Out of Character: Six Weird And Unexpected Music Videos From Rock Legends

Out of Character: Six Weird And Unexpected Music Videos From Rock Legends

The dance sensation that did not sweep the nation: Dusty Hill, Frank Beard and Billy Gibbons of ZZ Top try to turn the world on to the Velcro Fly.

The dance sensation that did not sweep the nation: Dusty Hill, Frank Beard and Billy Gibbons of ZZ Top try to turn the world on to the Velcro Fly.

During the Golden Age of Music Video, many artists found a delivery system for their persona, others found an outlet for their creative expression, and some found a way to sell millions of records. Some found all three. Nevertheless, artists would also occasionally use the music video medium to try something different or daring, maybe a curve ball, for whatever reason. Here we present a few memorable music videos that showed us a different side to some of our favorite rock icons.


Bruce Springsteen: 57 Channels and Nothing On

Bruce Springsteen’s one-two punch of releasing his albums Human Touch and Lucky Town spawned a few trademark Boss hits, but he slipped in a little commentary on the dearth of good programming on cable in this dark synth-y ditty. Biting the hand that feeds you a bit, Bruce?

David Lee Roth: Sensible Shoes
Smoke & mirrors-employing director Matt Mahurin shot this clip for the former (and recurring) Van Halen frontman. A bluesy harmonica-laden ramble harkens to a vaudevillian era where Diamond Dave sports no high kicks or bikini babes. A pleasant respite.

ZZ Top: Velcro Fly
The Lil Ol’ Band from Texas pulled synthesizer into their boogie shuffle on their Eliminator album, and then poured it all over everything on their follow-up Afterburner. The album went multi-platinum on the strength of the singles “Sleeping Bag”, “Stages”, and “Rough Boy”, and a weird song called “Velcro Fly” whose video played upon similarities to the Bangles’ “Walk Like An Egyptian”. Incidentally, the choreography was by the one and only Paula Abdul, so now you know where to send those letters.

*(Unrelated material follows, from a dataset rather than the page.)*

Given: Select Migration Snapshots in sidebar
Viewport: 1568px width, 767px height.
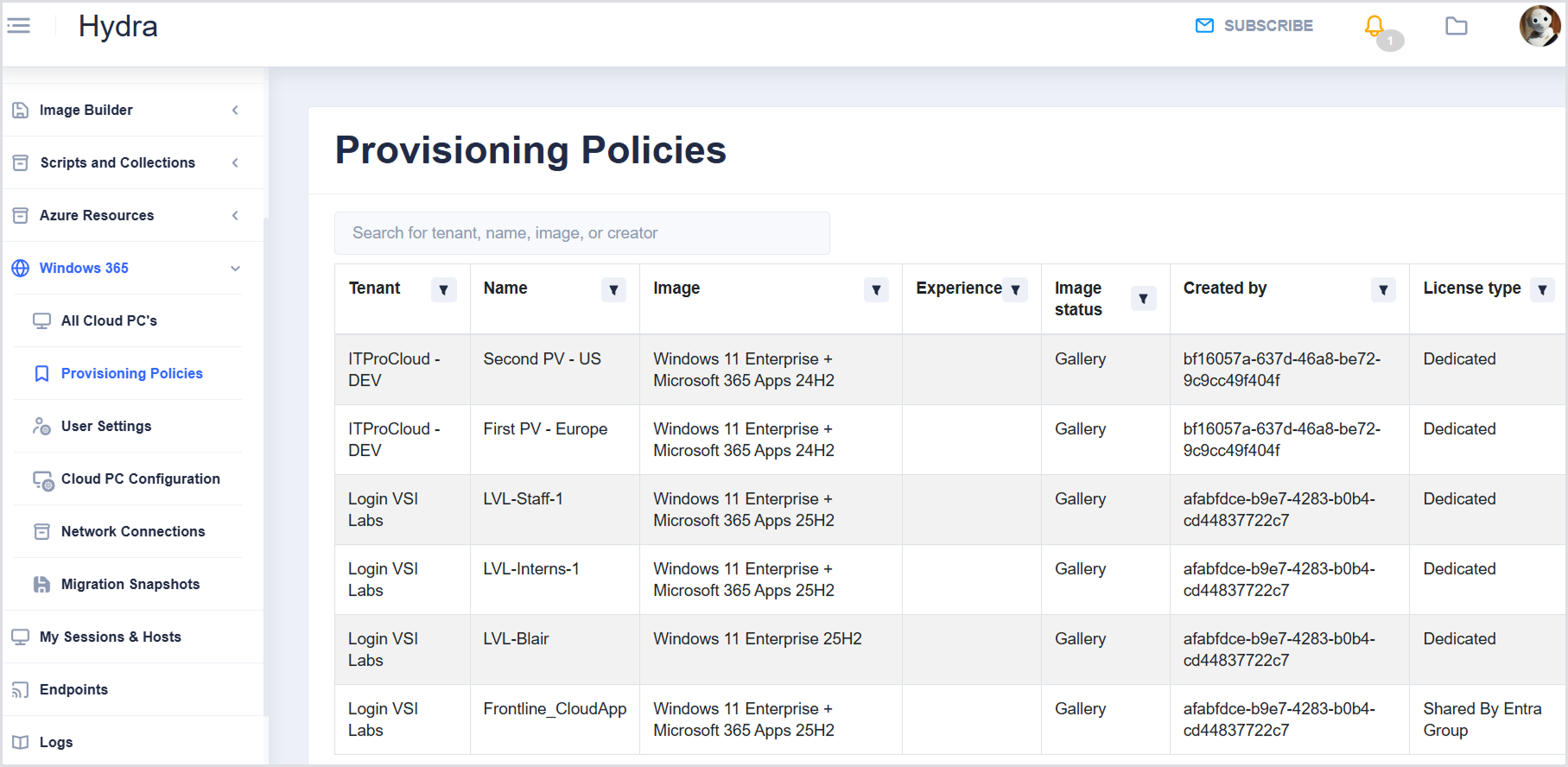Looking at the screenshot, I should (130, 584).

John Fogerty: Eye of the Zombie
This video, another Matt Mahurin project, was a strange tale of feral humans on the loose in the wild. The premise seems as primal as Fogerty’s vocals, but didn’t result in a hit, just a lot of head-scratching and industry tales of shooting naked male dancers with strategically-placed bandages.

REO Speedwagon: Live It Up
Mark Rezyka brought his signature L.A. rock video directing style to this clip, which borders on self-satire. Kevin Cronin and company are looking at each other like they think they’re Poison. Not a hit, and a weird misstep.

 

Alice Cooper: Clones (We’re All)
The king of the nightmares switched gears for this droning, new wave departure. Alice looks bad as usual, but resembles an emaciated Che Guevara. Pretty hooky synth riff, though.